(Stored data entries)
------------------------------------------------------------

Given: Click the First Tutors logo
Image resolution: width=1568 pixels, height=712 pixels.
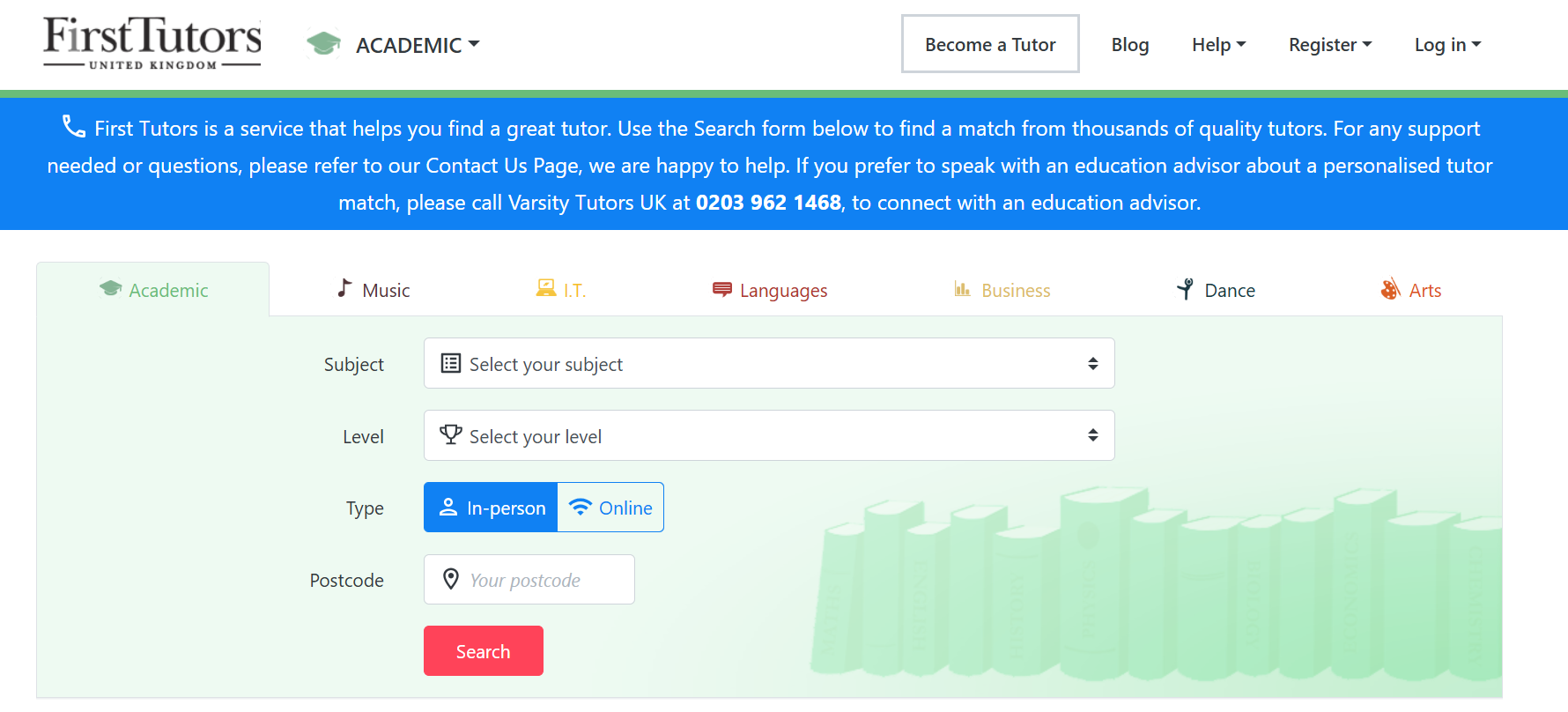Looking at the screenshot, I should [x=152, y=43].
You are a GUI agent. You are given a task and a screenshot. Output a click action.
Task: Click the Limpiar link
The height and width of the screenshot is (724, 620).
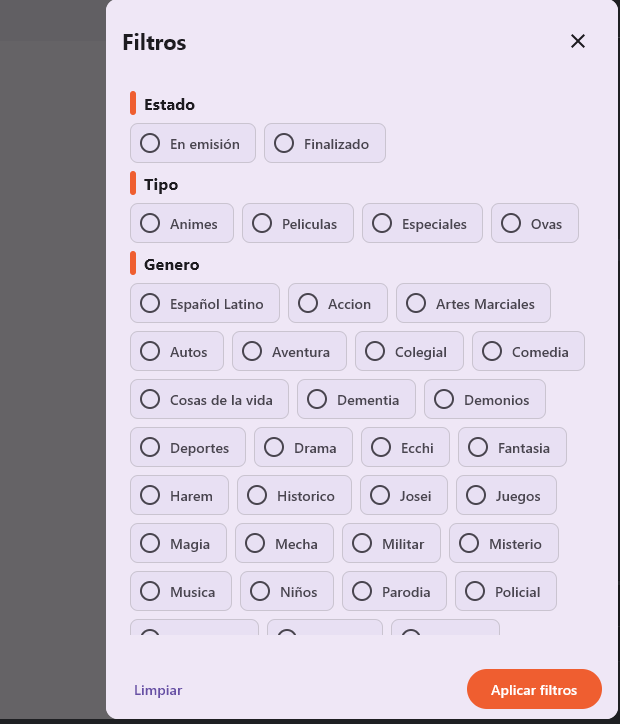click(x=158, y=690)
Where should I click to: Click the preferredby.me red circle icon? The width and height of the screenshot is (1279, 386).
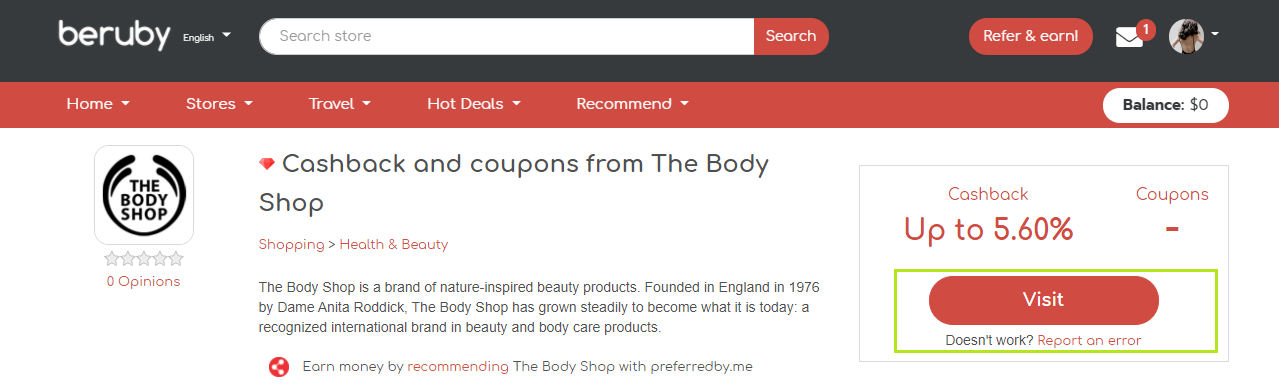tap(279, 367)
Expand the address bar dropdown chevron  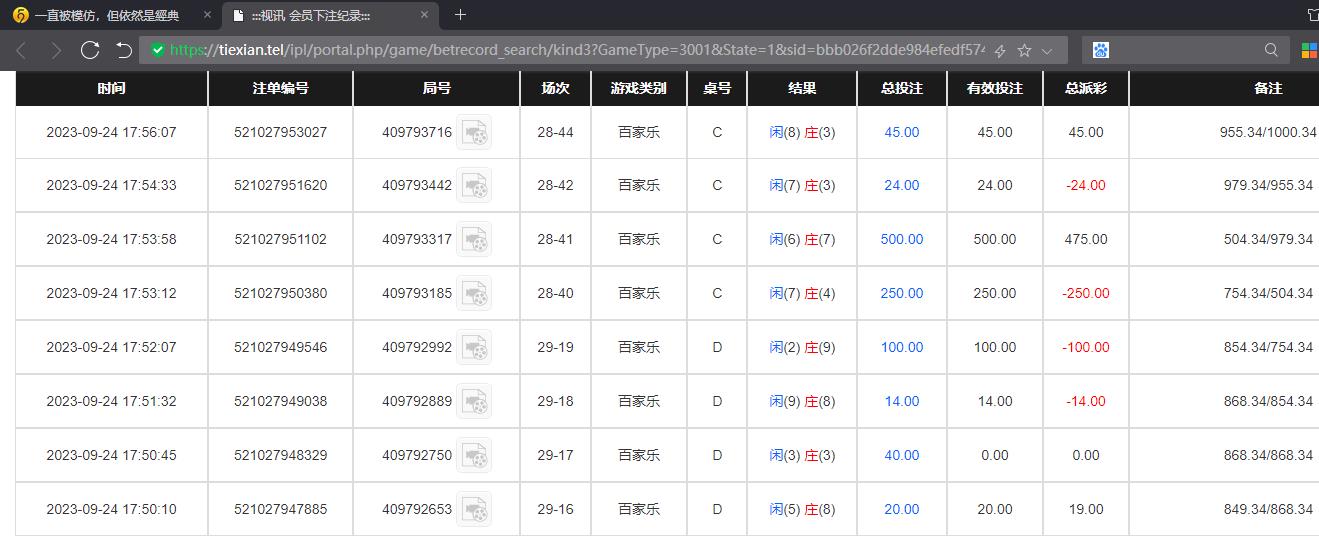pyautogui.click(x=1047, y=50)
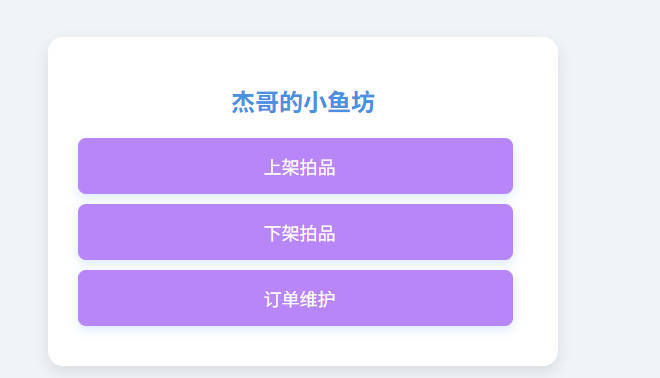Click the gray page background left of card

pos(24,189)
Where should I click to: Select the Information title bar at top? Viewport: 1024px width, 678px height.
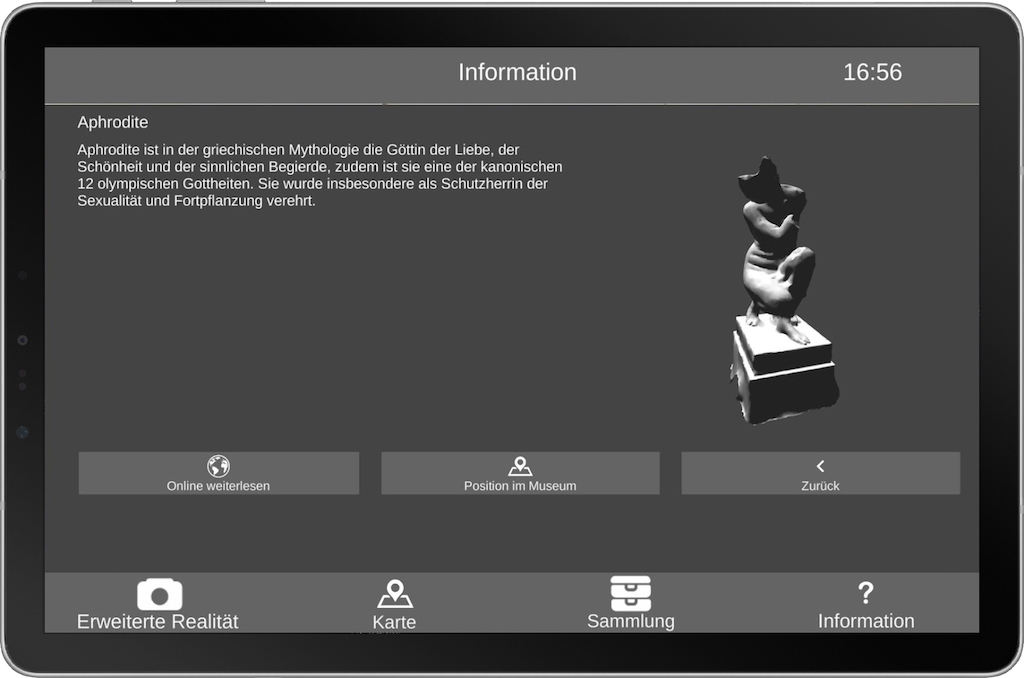[x=517, y=72]
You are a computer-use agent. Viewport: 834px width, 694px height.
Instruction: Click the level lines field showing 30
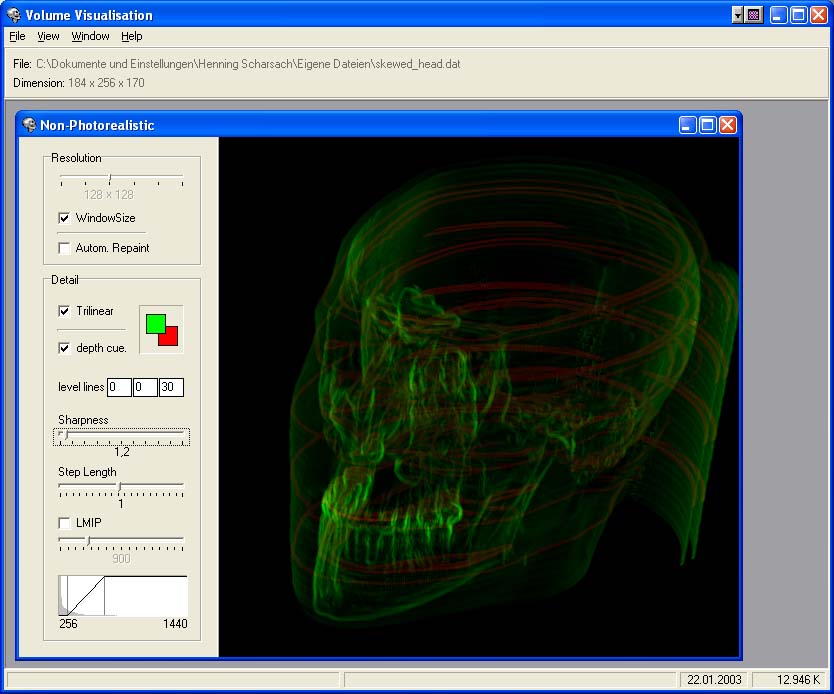(x=171, y=387)
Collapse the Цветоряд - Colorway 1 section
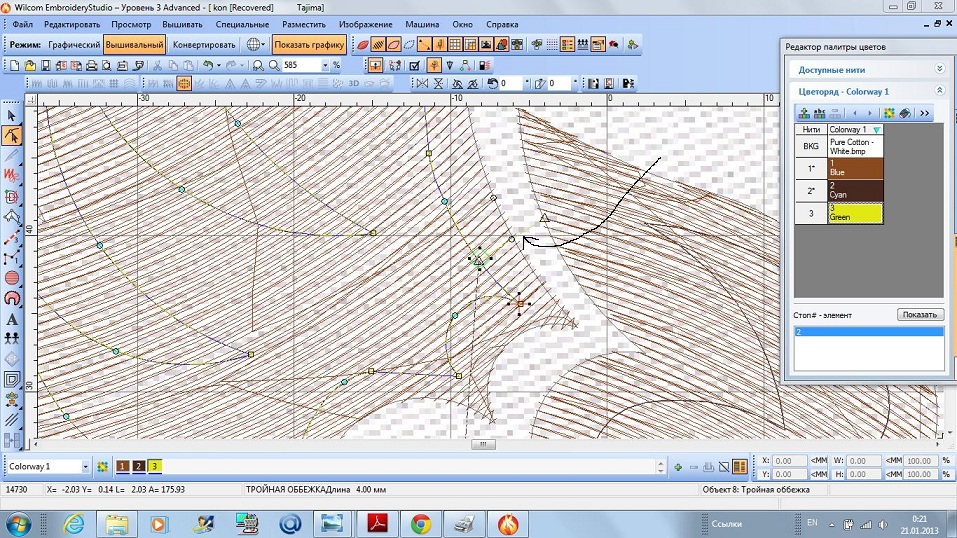 (x=939, y=90)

------------------------------------------------------------

▸ **Task prompt**
Where a line in the entries holds "agent", copy that line.

▸ **Solved exercise**
You are a GUI agent. You are given a task and a screenshot. Output a click action.
You are a computer-use agent. Viewport: 834px width, 694px height.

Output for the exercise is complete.